The expected output is an exact copy of the lines from the one containing "The width and" through the final line of the entries below, with no images.

Items from a dataset
*****

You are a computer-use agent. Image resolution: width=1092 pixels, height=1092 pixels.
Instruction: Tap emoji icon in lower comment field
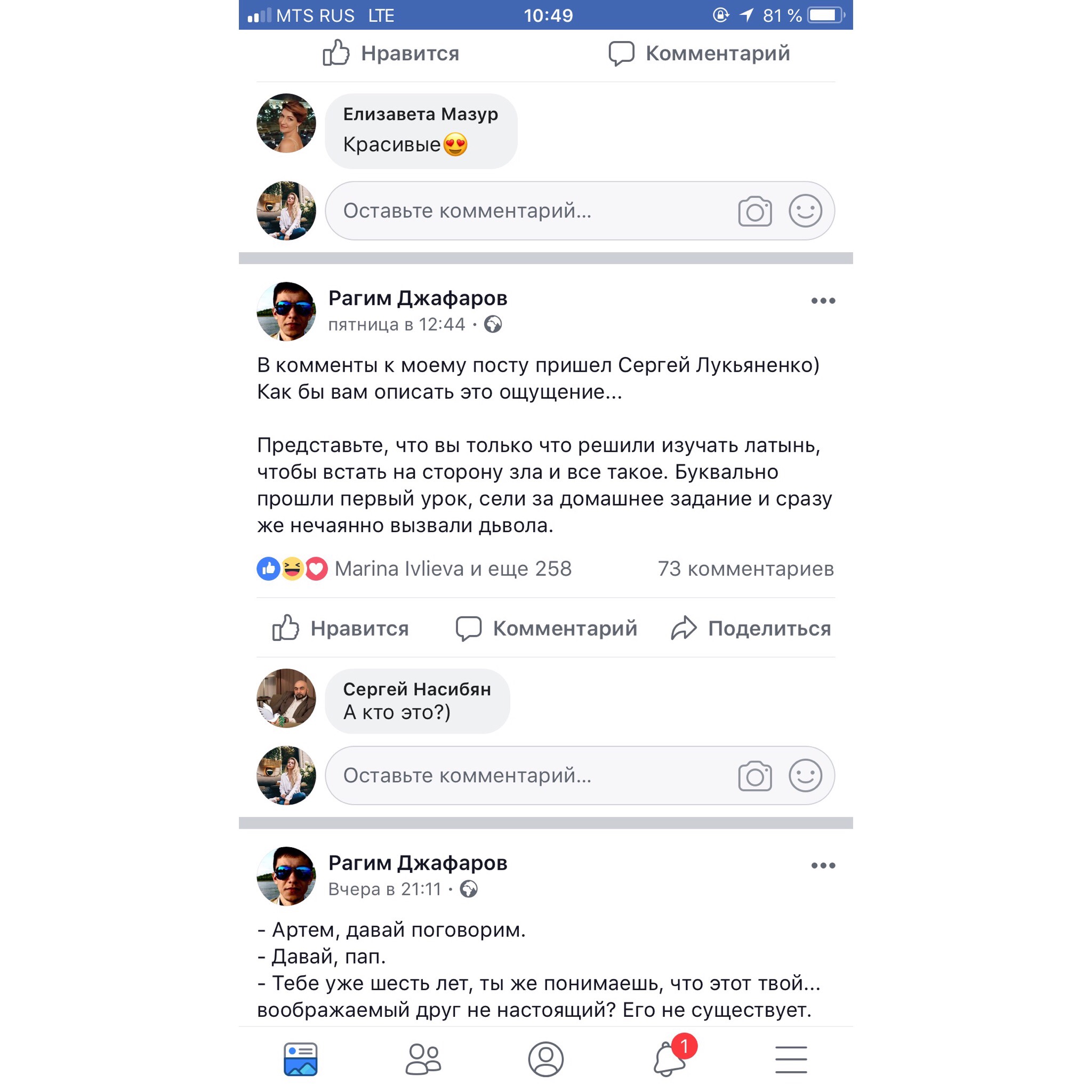tap(805, 775)
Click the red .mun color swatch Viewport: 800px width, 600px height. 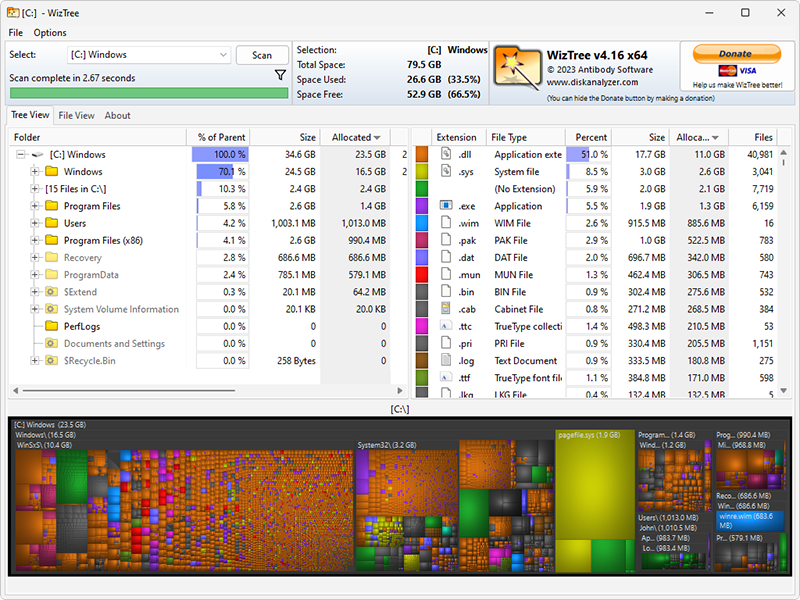click(x=422, y=275)
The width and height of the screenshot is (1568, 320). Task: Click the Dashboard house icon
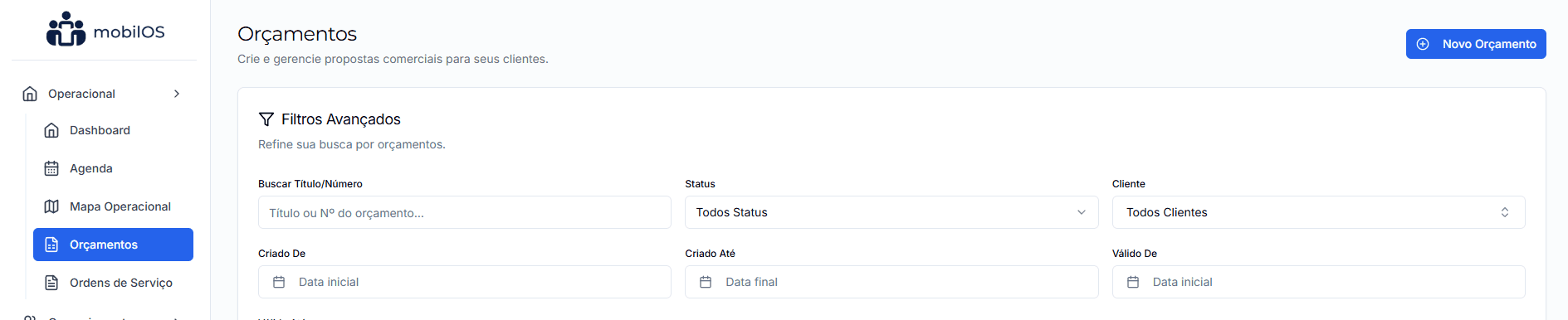(51, 130)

*****

## YOUR SOLUTION
The width and height of the screenshot is (1568, 320). Task: Click the Dashboard house icon
(51, 130)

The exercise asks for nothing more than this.